While these companies have very different technologies, the founders shared a vision founded on the need for a new internet.

That includes Emile Vauge. While working on a Cloud-Native Networking project, he needed a reverse proxy to fetch data from a server. This was a pretty standard developer tool, but it didn’t yet exist in the microservices world. So he decided to create one as a side project, and eventually released it as an open-source project called Traefik.

To his shock, Traefik took off, riding a wave of interest in microservices. Vauge founded a company called Containous, now known as Traefik Labs. With more than 30,000 stars on Github and over 2 billion pulls on Docker, Traefik has become one of the most popular open source projects in the world. Vauge says tools like Traefik are an important step toward simplifying the management of online applications, a critical challenge as more and more data moves to the cloud.

Every company needs to adapt. Every company needs to revamp its own infrastructure. Everything is going online; how are we going to manage that?” Vauge said. “20 years ago, we were able to manage everything manually in small companies with 10 servers. But now that companies have hundreds or thousands of applications to manage, it’s not possible to do it manually. It has to be automated.

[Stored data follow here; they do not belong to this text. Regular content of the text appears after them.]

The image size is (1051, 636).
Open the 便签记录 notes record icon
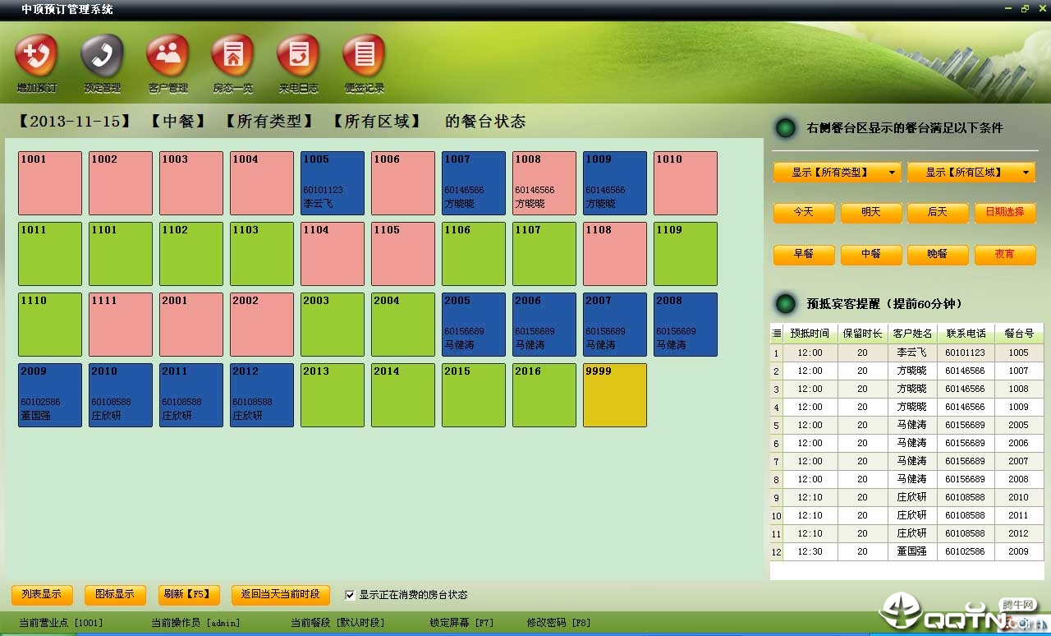pyautogui.click(x=364, y=57)
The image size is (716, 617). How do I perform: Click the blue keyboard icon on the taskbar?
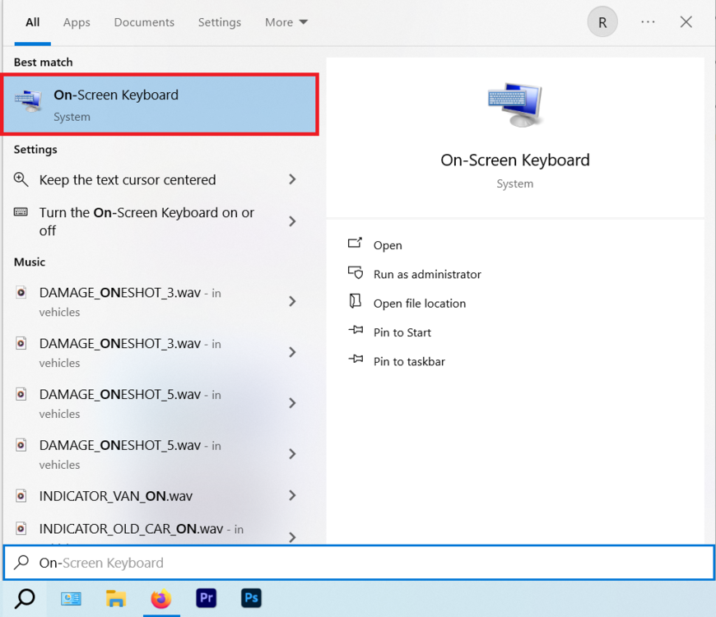tap(71, 599)
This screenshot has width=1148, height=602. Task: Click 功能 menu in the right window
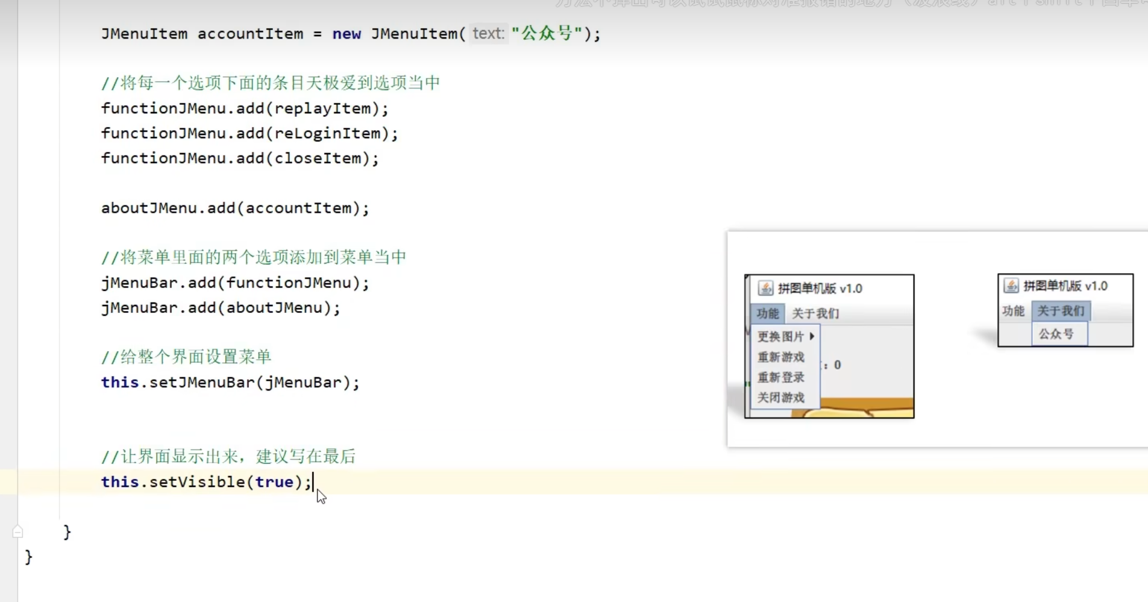(x=1013, y=311)
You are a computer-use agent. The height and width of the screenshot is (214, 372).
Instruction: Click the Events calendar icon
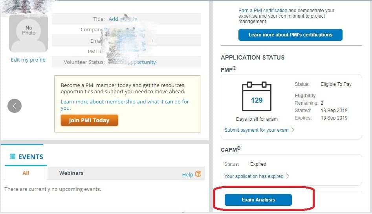[x=12, y=157]
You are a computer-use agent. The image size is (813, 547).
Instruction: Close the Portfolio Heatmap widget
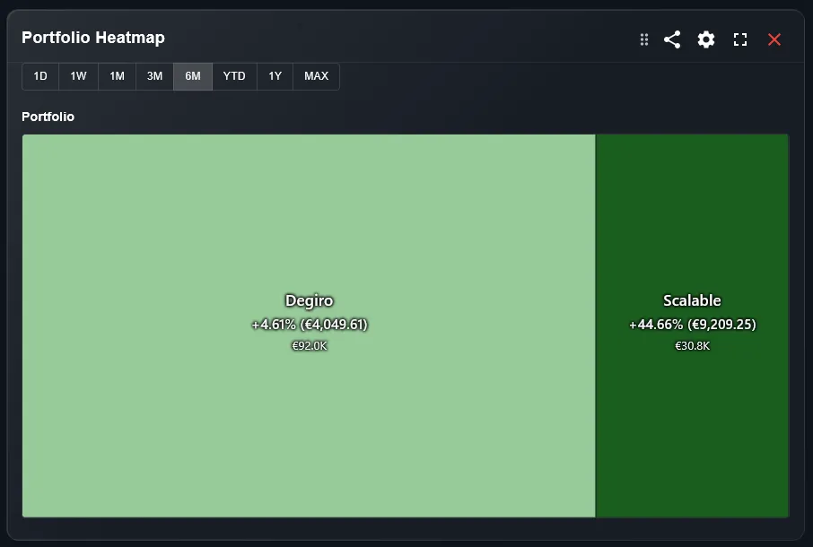(774, 39)
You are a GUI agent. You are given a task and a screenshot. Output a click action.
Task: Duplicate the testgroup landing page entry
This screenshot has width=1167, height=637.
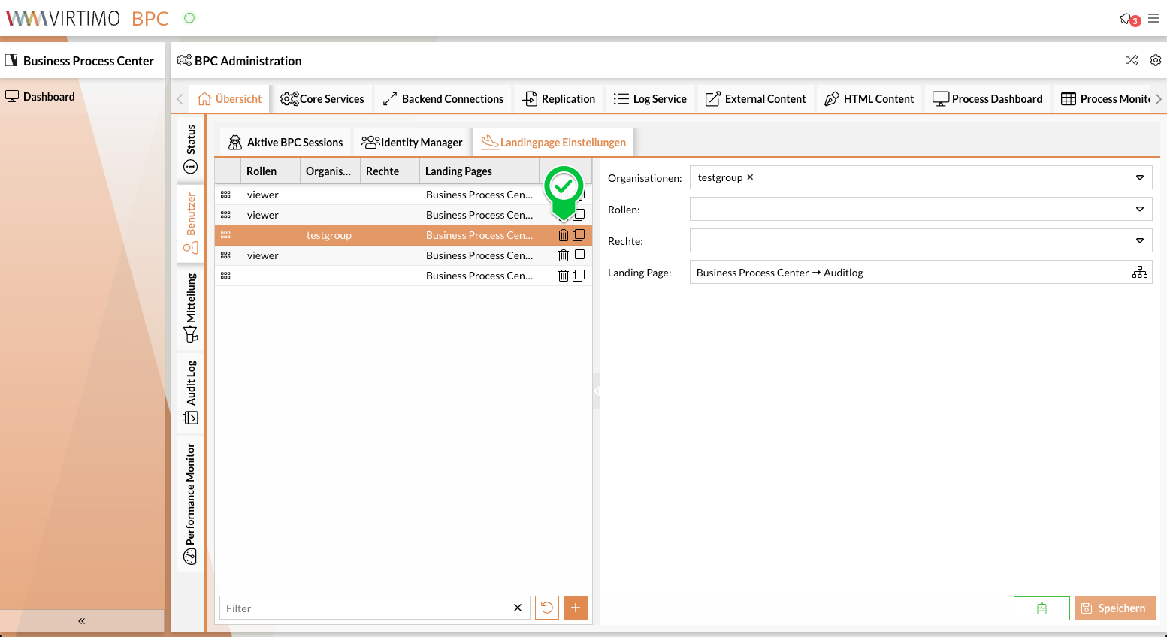pyautogui.click(x=579, y=235)
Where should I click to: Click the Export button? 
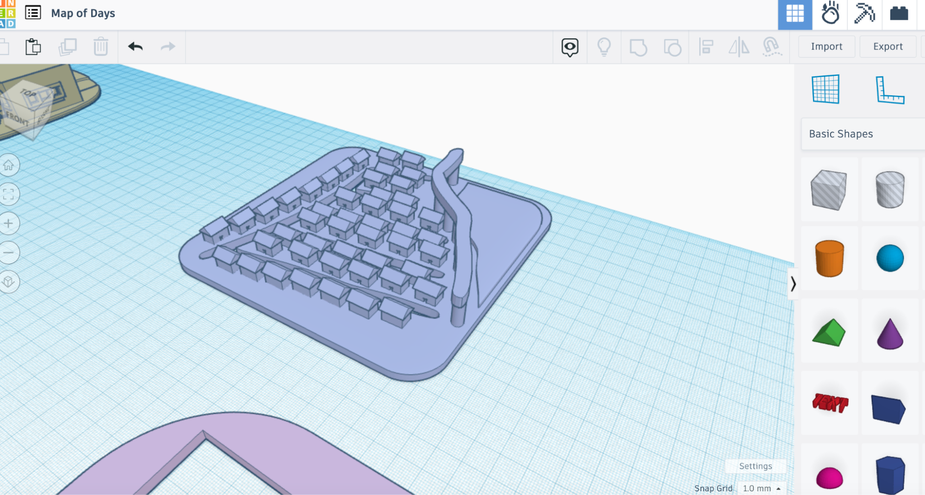click(x=888, y=46)
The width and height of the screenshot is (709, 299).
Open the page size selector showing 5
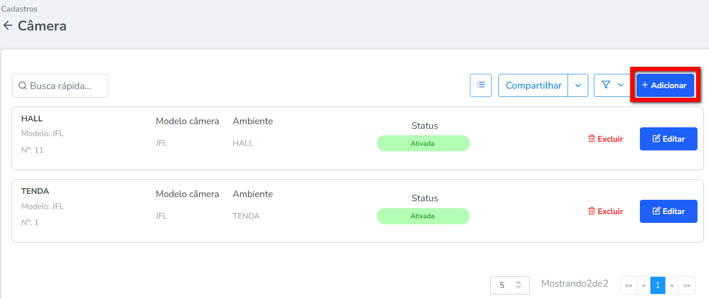coord(510,285)
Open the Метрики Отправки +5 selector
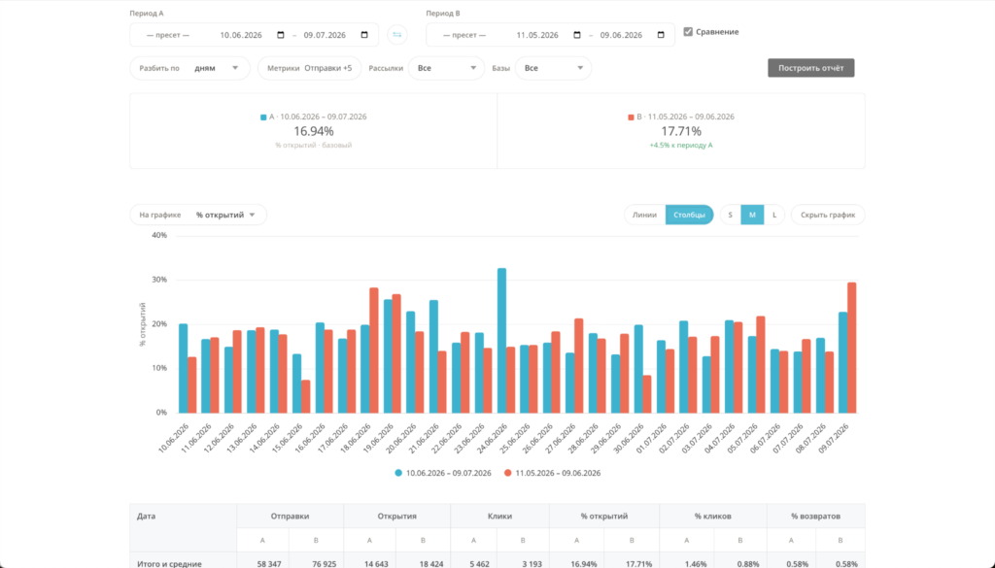Viewport: 995px width, 568px height. point(309,68)
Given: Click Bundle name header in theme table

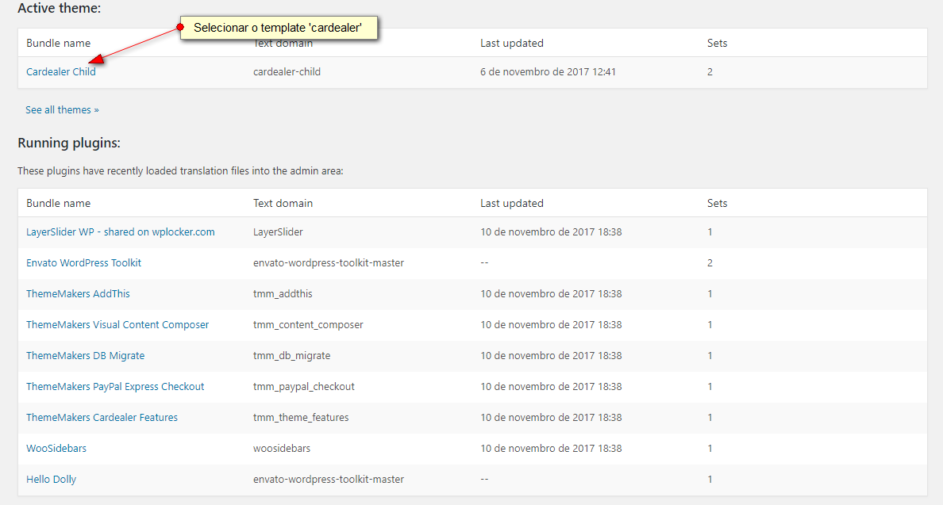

In 2017, Elaia led the seed round into Vauge new company at the very beginning of its journey, recognizing its potential as a dynamic open source cloud infrastructure. Three years later, Elaia participated in a $10 million Series A round for the company, which is now developing — leveraging Traefik exceptional adoption -, a comprehensive solution for Enterprise networking in the Cloud Native era.

Rougier said that this company is emblematic of the massive opportunity Elaia addresses and that continues to grow: Businesses that are building complex technologies, often out of Europe, and that can rapidly tackle a global market.

Those kinds of opportunities remain financially accessible to investors, as long as you can identify and understand them early,” Rougier said. “It’s a huge, complex and fast moving field; but it’s one we love and know well: we’ll keep investing actively in the future of the cloud”.